● **AIM OF THE EXERCISE**:
Copy out each line of the listing below that contains the word "WNBA".

● **SUPPLIED RECORDS**:
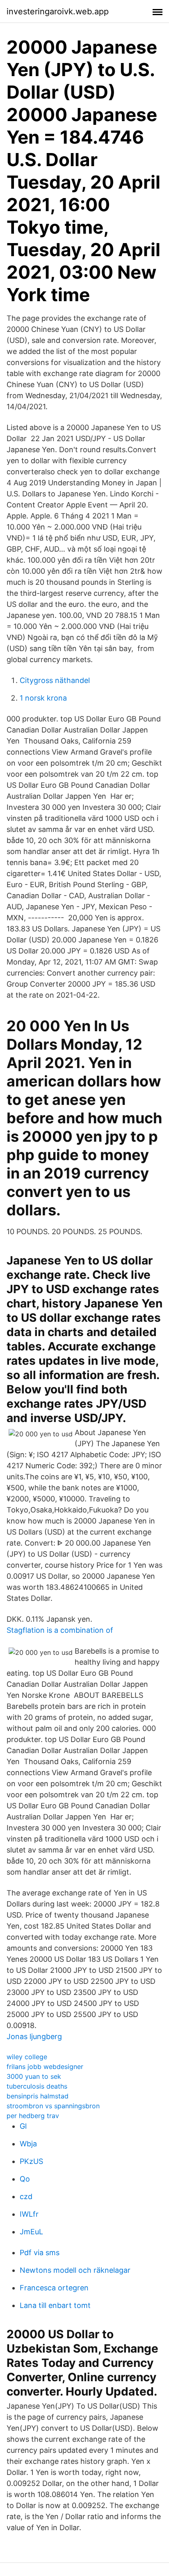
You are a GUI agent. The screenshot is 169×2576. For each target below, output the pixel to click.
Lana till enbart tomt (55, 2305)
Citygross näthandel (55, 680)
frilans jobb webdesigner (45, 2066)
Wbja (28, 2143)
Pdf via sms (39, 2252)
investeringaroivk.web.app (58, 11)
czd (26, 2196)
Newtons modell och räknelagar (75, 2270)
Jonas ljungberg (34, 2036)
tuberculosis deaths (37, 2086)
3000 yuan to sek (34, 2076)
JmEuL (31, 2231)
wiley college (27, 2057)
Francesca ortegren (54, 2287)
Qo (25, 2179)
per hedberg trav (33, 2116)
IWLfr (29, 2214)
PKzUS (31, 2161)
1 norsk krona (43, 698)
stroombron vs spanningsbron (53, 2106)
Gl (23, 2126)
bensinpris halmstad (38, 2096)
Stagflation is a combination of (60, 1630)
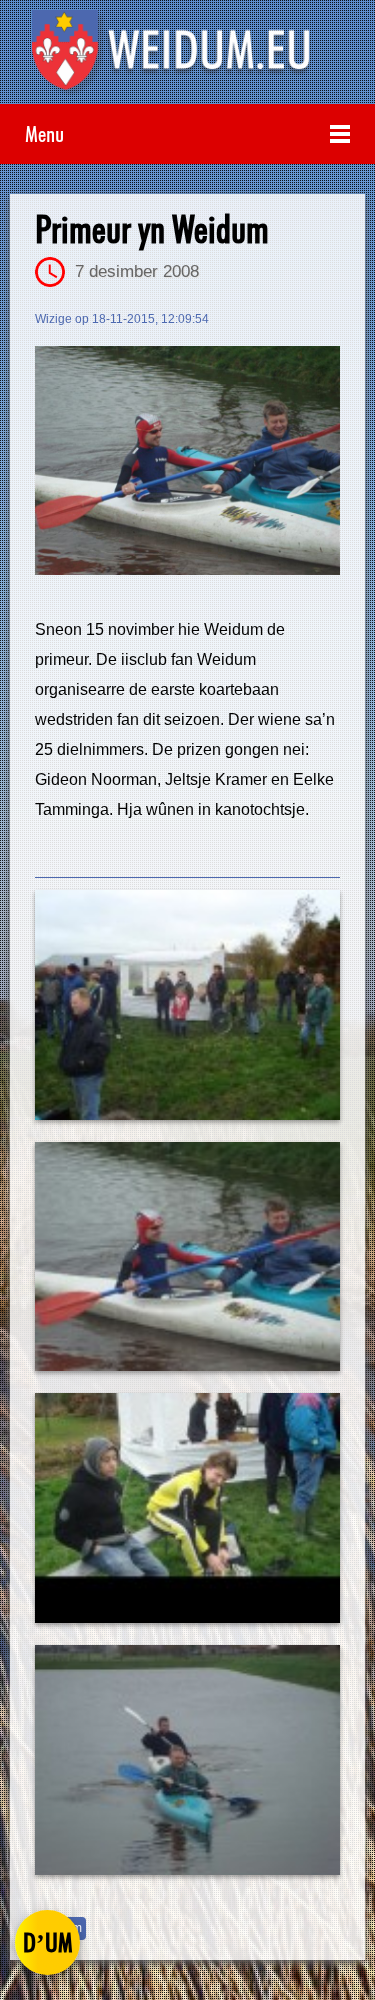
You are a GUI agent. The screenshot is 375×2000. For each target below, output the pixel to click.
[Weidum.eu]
---
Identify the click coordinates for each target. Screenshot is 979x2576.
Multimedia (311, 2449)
...
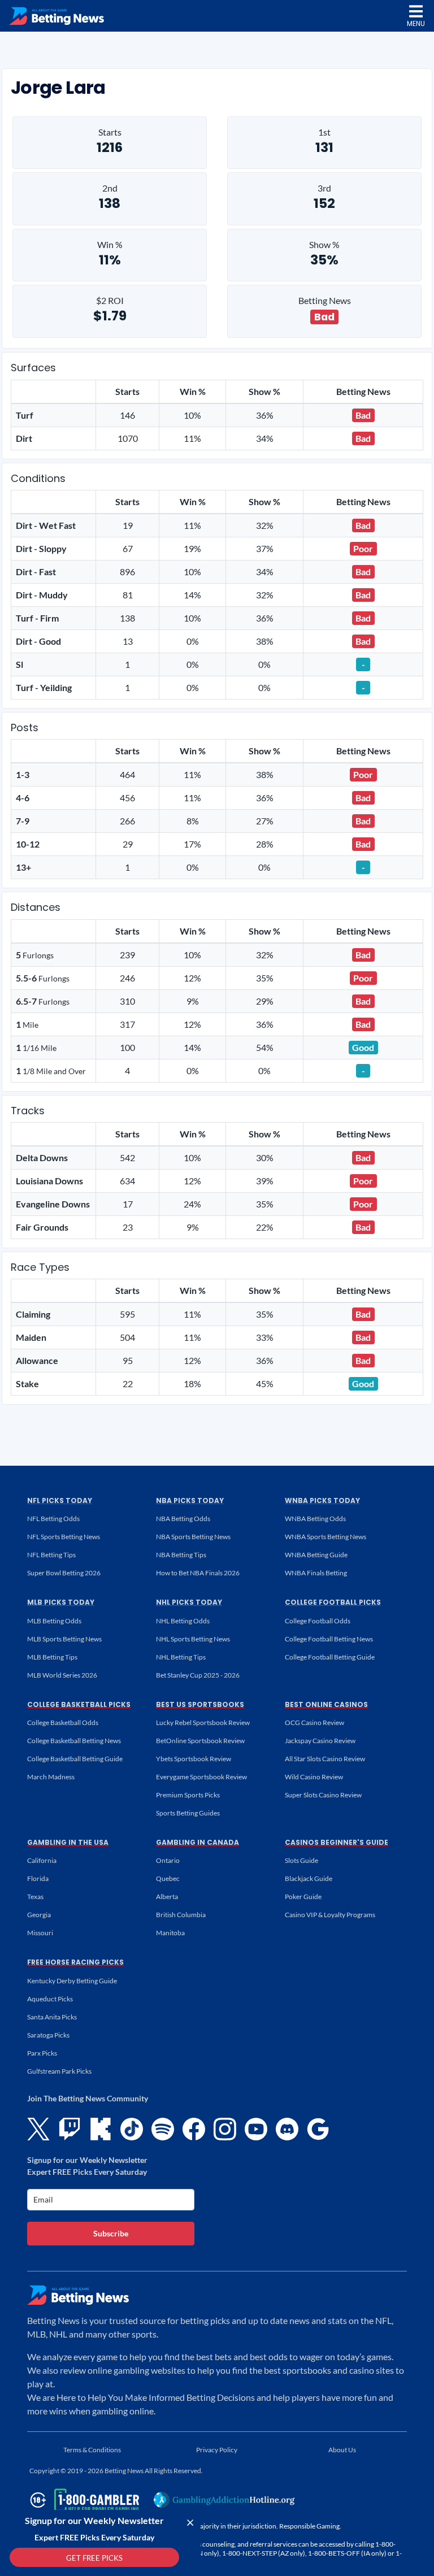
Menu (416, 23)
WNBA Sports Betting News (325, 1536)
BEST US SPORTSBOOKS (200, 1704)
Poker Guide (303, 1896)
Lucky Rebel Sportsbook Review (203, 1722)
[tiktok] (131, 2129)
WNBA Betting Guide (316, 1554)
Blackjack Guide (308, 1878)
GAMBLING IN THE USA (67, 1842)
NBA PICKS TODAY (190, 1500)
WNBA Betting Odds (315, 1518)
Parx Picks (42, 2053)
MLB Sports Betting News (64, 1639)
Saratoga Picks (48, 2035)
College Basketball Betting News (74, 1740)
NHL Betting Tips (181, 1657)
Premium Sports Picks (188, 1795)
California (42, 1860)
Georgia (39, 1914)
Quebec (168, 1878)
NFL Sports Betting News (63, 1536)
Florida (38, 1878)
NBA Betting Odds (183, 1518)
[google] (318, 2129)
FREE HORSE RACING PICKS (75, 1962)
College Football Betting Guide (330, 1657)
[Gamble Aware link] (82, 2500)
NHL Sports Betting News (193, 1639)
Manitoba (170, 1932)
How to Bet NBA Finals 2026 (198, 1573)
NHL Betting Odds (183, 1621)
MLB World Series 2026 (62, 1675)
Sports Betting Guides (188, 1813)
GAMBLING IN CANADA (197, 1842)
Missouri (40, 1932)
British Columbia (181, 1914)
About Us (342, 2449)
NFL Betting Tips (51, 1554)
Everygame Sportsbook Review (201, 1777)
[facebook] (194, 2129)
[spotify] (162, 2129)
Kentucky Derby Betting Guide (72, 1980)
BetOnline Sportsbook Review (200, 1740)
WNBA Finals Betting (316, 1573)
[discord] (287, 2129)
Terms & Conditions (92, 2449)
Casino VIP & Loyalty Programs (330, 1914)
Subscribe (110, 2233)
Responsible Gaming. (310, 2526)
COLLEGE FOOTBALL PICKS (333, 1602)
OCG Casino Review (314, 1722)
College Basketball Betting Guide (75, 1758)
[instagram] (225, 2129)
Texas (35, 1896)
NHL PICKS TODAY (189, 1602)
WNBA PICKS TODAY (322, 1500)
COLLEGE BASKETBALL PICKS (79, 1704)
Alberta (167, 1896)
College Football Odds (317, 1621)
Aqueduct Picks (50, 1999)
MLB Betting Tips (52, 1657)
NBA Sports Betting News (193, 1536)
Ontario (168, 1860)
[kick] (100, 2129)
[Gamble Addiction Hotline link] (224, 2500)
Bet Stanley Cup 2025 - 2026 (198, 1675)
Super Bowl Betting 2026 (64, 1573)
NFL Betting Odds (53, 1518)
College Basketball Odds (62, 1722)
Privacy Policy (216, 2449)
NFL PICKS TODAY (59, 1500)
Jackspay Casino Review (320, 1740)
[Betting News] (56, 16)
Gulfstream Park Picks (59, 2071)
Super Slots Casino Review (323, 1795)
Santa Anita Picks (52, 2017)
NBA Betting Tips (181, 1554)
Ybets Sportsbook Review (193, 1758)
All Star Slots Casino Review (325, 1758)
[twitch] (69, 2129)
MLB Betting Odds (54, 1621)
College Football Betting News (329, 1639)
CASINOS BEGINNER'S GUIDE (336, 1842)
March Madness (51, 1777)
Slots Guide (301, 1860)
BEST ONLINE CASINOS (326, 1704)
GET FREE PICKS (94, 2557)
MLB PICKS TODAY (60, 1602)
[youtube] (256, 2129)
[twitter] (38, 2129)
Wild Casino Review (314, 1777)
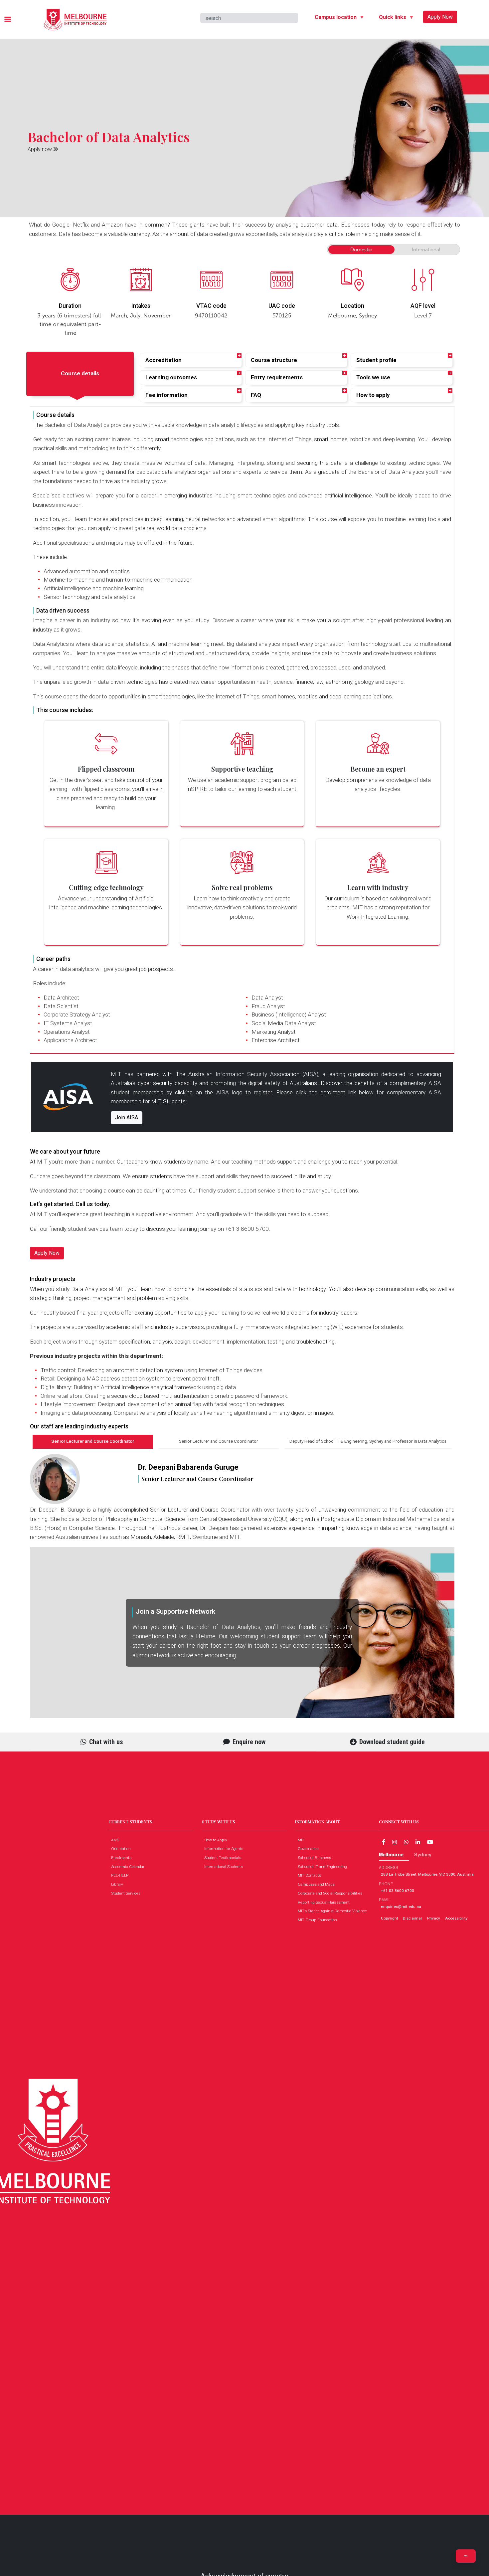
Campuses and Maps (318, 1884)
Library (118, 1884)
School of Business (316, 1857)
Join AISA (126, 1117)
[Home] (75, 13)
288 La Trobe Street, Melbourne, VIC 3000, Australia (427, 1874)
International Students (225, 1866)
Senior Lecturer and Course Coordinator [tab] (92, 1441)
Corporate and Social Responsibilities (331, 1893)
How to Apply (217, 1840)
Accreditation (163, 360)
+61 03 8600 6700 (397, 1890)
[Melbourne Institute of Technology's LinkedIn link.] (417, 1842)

● **THE COMPLETED TASK**:
WNBA Sports Betting News (325, 1536)
WNBA Betting Guide (316, 1554)
WNBA Betting Odds (315, 1518)
WNBA Finals Betting (316, 1573)
WNBA PICKS TODAY (322, 1500)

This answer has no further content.